This article is in the SUP equipment category – an odd filing perhaps. Surprisingly, music we listen to while we paddle has a great influence on many aspects of training and plain old positive vibes.
I go to yoga at Groove Yoga Bend where the majority of the instructors and students are in the age 30-40 range. Predictably, the music played before and during class is usually a mix of Top 40, island/ocean themed artists and great ballads. (Check out Colin Hay’s ‘Beautiful World” for example) I began to notice that I knew all the words to the Top 40 hits. At 63, it has been a lot of years since I had a teen in the house keeping me current on music. Then I realized why the tunes not only were familiar but they immediately created a very happy frame of mind.
My 10 year old granddaughter had made me a playlist during my last visit and the 90 minutes of music included most of the “yoga tunes” I recognized. I have been playing that mix pretty much on every long distance paddle since July. Every song reminds me of her excitement and comments as she explained why she added them. I might paddle a river in the Pacific Northwest while she goes swimming in the sea – but we are connected by music.
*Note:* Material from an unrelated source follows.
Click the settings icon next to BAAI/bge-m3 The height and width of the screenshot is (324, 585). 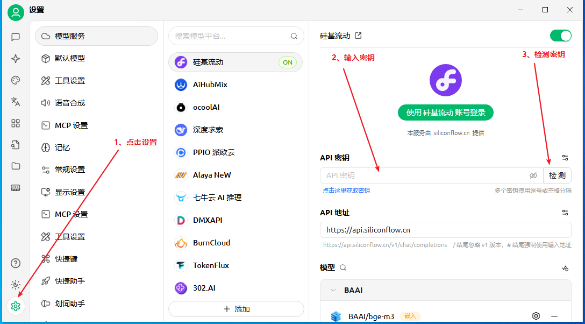536,316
We’re creating a “share the stoke” playlist, tunes and why you love them – send us your favs.
My granddaughter connects with me across the miles via a shared playlist that gives me energy and smiles
For me, a great part of the playlist from my granddaughter is the connection I feel. I know how much she wants to standup paddle with me, but we live 2500 miles apart. For now she “rides the glide” across and dance floor soaring through the air in dance while Grammie surfs. We have a solid connection in both our love of graceful rhythmic movement and the music that brings a beat to the very practice that enhances our best loved athletic practices.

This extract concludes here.